- Brief: Copy out each line of the listing that has the word "label" in it.
::::::::
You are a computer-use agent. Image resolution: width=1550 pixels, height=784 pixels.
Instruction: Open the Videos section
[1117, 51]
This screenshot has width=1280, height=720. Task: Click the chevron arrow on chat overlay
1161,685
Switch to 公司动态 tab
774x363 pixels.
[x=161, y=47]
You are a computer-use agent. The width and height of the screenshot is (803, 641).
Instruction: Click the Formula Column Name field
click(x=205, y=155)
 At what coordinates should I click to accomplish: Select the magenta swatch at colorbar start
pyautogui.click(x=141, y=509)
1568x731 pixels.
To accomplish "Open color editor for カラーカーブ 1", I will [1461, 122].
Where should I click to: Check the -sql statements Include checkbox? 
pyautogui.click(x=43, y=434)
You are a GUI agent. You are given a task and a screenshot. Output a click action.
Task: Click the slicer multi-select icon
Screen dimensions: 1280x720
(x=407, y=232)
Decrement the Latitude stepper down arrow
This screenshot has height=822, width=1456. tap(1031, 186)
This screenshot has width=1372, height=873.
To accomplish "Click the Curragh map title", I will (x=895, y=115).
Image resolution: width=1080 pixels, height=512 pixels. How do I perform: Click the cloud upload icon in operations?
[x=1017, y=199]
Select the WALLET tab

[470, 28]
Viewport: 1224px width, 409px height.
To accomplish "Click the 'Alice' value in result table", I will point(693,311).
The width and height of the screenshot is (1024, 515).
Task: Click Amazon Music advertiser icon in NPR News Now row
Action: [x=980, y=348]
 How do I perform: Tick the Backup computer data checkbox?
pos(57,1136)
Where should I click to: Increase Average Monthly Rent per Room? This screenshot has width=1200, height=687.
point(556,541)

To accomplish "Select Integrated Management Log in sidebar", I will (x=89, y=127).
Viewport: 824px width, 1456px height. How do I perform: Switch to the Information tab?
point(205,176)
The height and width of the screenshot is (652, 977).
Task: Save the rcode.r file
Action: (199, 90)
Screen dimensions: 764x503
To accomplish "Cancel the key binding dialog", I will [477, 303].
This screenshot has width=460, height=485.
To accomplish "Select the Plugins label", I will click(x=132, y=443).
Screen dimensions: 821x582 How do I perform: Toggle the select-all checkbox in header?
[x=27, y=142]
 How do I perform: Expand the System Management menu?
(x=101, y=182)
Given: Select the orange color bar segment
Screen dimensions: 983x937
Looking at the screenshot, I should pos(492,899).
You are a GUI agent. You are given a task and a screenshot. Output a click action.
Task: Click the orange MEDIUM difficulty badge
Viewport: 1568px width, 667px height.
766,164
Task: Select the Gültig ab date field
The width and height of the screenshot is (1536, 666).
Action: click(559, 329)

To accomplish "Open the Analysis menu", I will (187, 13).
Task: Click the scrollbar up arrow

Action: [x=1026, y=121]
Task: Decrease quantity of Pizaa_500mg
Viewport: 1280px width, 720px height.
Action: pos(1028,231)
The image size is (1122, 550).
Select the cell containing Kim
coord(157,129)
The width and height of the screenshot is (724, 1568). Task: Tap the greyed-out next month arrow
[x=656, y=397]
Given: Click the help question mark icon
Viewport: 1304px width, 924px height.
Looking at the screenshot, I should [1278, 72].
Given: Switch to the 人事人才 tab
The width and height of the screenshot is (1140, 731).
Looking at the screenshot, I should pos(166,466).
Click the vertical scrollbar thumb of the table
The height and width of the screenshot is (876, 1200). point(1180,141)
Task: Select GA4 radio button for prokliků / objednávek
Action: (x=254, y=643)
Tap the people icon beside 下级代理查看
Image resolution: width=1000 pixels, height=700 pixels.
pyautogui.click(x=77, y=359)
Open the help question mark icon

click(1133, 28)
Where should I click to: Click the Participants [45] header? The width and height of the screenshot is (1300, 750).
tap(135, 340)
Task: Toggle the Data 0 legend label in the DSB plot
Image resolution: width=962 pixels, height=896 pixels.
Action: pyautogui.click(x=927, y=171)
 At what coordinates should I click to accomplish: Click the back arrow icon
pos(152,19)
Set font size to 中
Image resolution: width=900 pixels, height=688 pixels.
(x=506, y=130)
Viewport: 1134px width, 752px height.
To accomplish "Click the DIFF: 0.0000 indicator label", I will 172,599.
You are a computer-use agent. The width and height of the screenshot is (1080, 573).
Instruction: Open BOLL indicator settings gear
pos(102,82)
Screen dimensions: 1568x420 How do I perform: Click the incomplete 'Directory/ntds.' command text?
::::::::
- Exercise response:
To accomplish "Select the Plugins label", I will click(x=132, y=443).
Task: Toggle the Data 0 legend label in the DSB plot
To accomplish "Click the DIFF: 0.0000 indicator label", I will 172,599.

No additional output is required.